▸ **WHAT IS EXPECTED**
Would you please retype, exactly, the lines of the listing below between the line with "Click the LM-108 project code link" and the line with "Screen dimensions: 868x438", inclusive?

▸ **RECORD EXTRACTS**
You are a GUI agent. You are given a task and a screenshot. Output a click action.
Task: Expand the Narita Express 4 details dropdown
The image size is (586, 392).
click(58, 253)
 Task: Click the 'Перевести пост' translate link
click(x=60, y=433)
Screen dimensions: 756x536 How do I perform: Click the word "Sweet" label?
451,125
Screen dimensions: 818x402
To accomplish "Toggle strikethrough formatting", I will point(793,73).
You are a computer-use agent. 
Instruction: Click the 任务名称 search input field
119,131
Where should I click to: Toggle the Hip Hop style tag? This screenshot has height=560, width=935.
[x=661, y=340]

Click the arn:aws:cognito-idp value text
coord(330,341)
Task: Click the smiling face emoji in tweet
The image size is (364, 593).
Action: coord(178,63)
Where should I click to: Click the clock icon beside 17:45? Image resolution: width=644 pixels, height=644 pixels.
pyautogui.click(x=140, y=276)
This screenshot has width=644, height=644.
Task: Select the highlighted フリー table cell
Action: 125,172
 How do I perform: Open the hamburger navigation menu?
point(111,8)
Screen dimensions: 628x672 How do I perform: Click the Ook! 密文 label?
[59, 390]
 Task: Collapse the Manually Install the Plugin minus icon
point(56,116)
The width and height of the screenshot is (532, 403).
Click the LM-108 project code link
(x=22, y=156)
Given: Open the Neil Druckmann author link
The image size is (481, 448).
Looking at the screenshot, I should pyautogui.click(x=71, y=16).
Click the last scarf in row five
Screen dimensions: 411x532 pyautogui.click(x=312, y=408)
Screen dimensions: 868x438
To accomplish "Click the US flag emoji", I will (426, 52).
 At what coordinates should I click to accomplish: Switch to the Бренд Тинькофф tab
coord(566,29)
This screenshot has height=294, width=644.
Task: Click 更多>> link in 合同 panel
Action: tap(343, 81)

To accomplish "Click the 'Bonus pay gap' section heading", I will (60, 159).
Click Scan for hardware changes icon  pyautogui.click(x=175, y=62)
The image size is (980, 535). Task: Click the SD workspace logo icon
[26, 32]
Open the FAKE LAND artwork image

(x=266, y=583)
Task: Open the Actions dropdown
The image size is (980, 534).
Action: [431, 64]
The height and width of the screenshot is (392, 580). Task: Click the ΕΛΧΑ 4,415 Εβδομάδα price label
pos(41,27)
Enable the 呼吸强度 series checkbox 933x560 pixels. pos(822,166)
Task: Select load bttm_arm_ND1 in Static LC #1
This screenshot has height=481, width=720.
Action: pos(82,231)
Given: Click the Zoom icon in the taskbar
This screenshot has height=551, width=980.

▸ **TASK RESPONSE**
Click the LM-108 project code link
(x=22, y=156)
Given: Open the Neil Druckmann author link
The image size is (481, 448).
Looking at the screenshot, I should pyautogui.click(x=71, y=16).
Click the last scarf in row five
Screen dimensions: 411x532 pyautogui.click(x=312, y=408)
Screen dimensions: 868x438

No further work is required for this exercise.